Saved entries:
——————————
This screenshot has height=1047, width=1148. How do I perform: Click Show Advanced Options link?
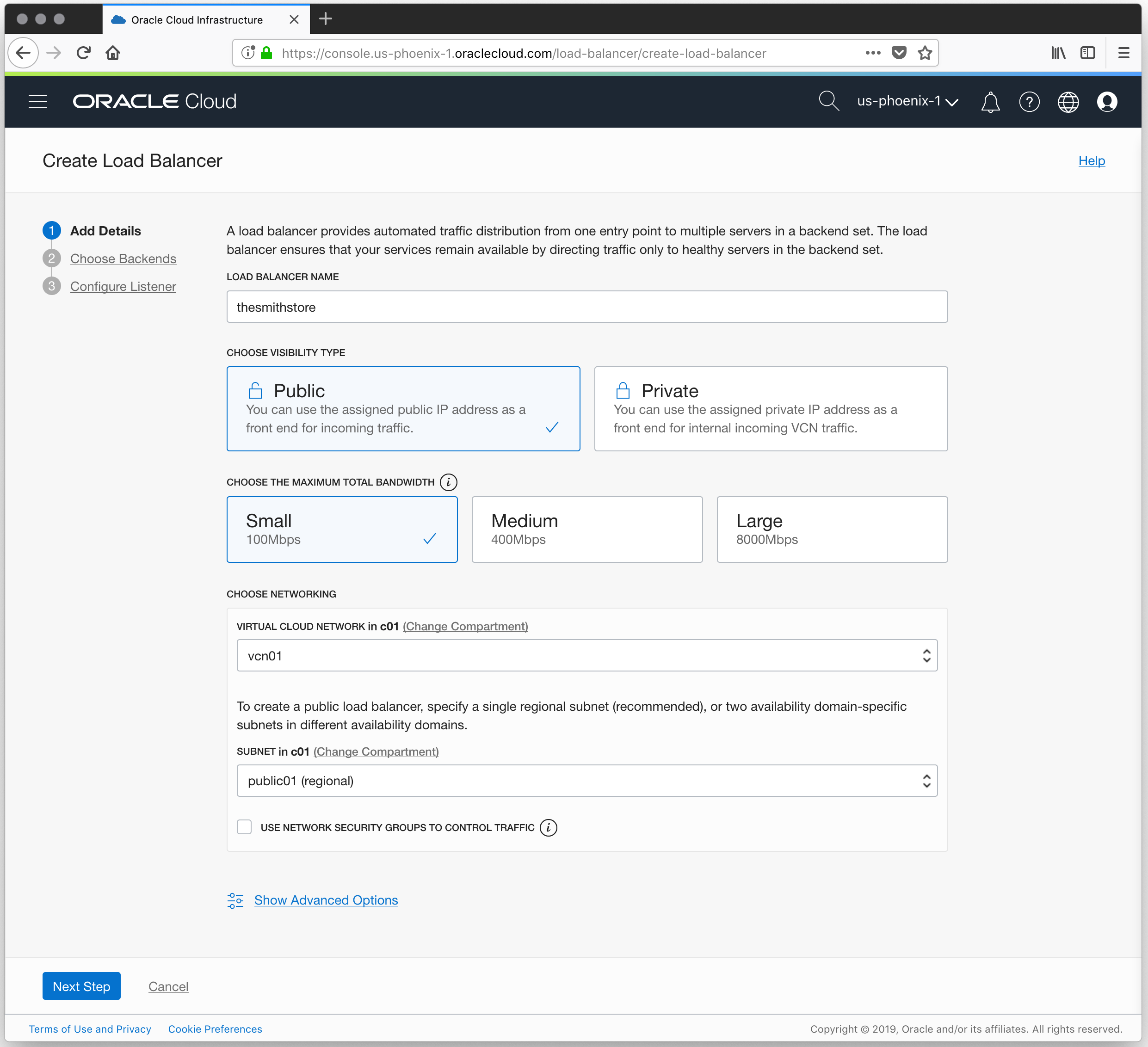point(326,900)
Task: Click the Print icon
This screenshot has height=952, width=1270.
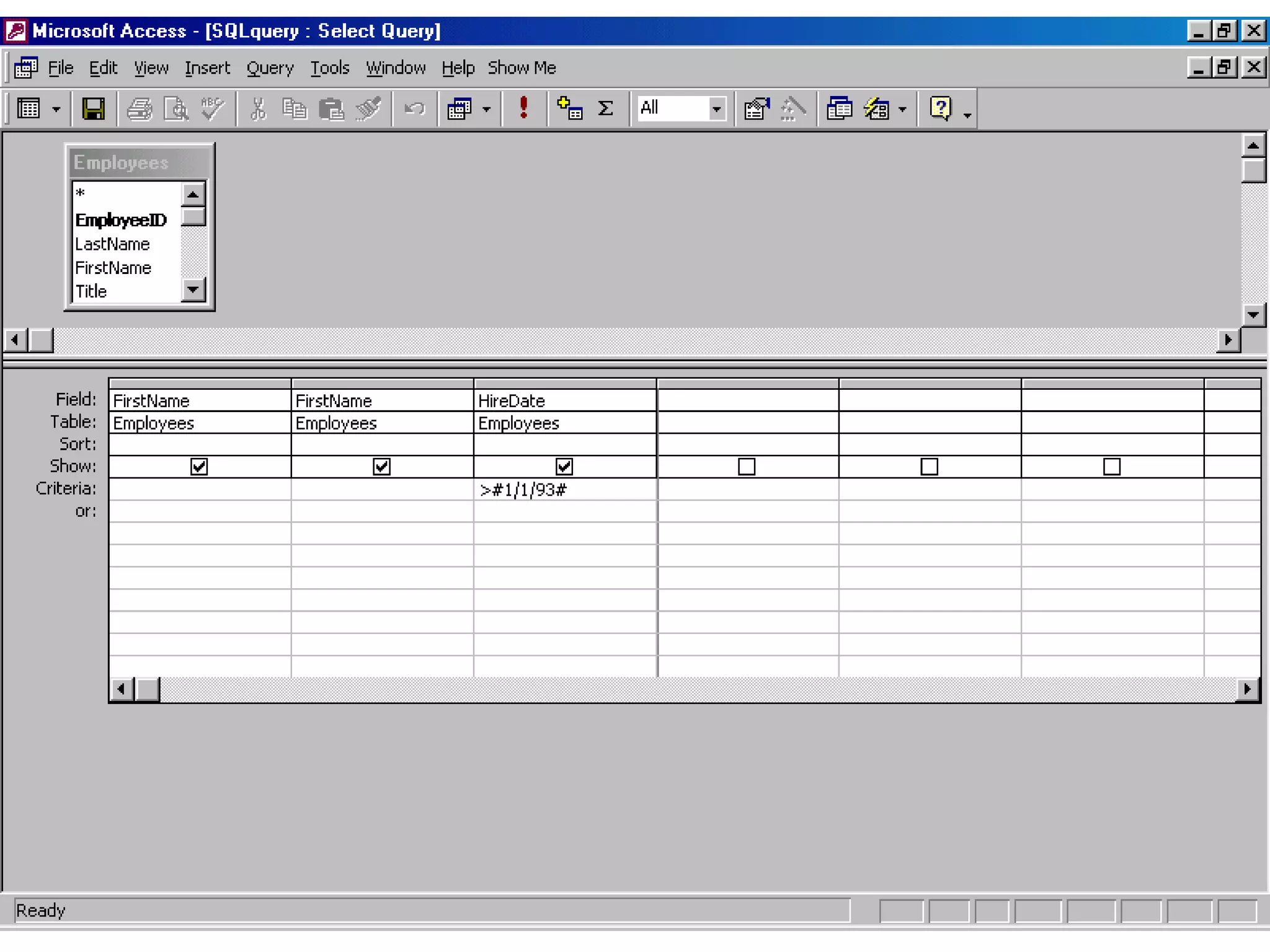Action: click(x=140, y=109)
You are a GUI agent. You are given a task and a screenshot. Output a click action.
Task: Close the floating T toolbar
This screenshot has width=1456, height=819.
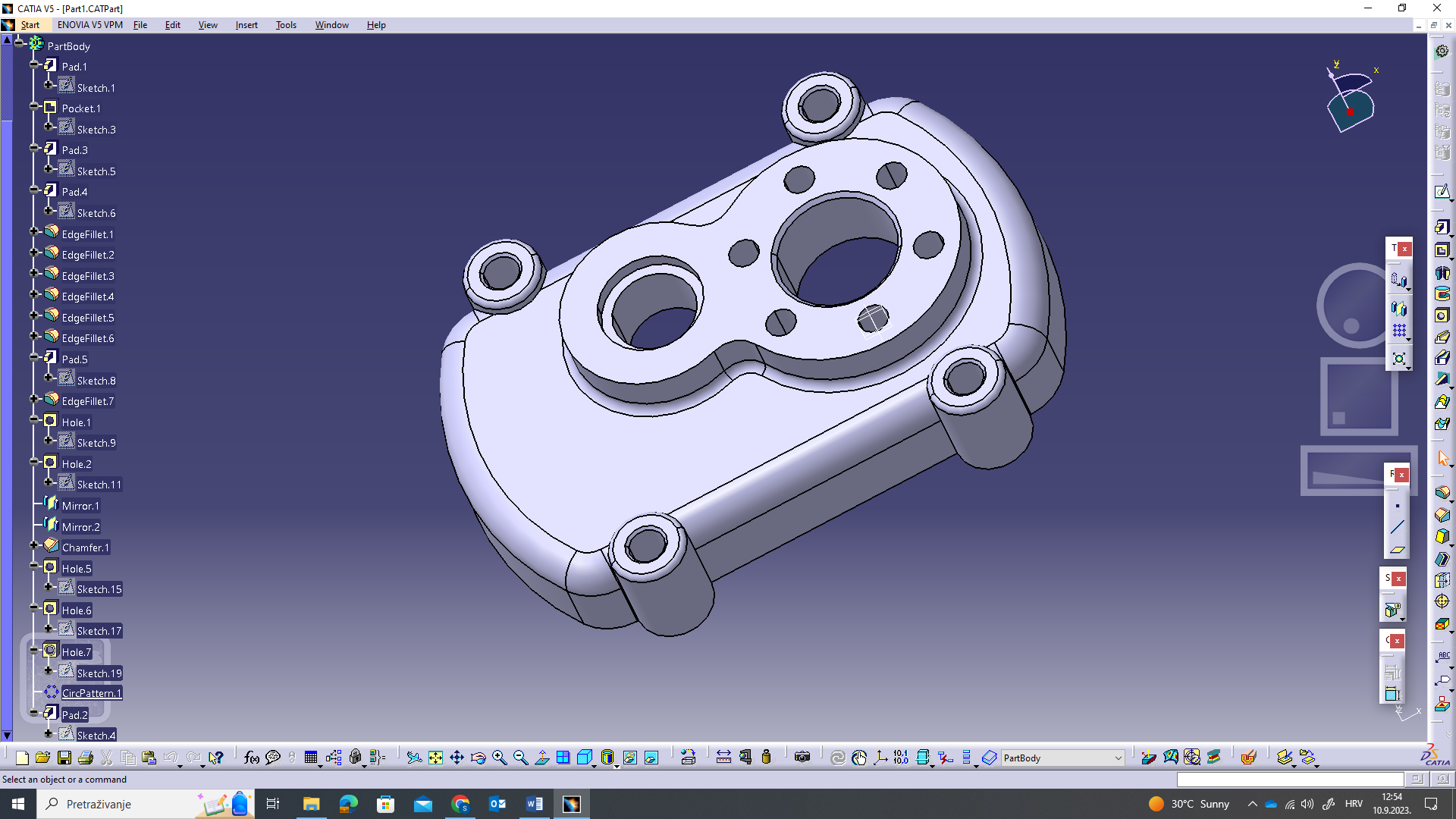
——————————
In the copy, omit the pictures and reproduce every entry exactly.

**Output of the exercise**
This screenshot has height=1047, width=1148. How do I perform: Click Show Advanced Options link?
point(326,900)
Task: Click the Print icon
This screenshot has height=952, width=1270.
Action: click(x=140, y=109)
You are a GUI agent. You are given a task and a screenshot. Output a click action.
Task: Close the floating T toolbar
This screenshot has width=1456, height=819.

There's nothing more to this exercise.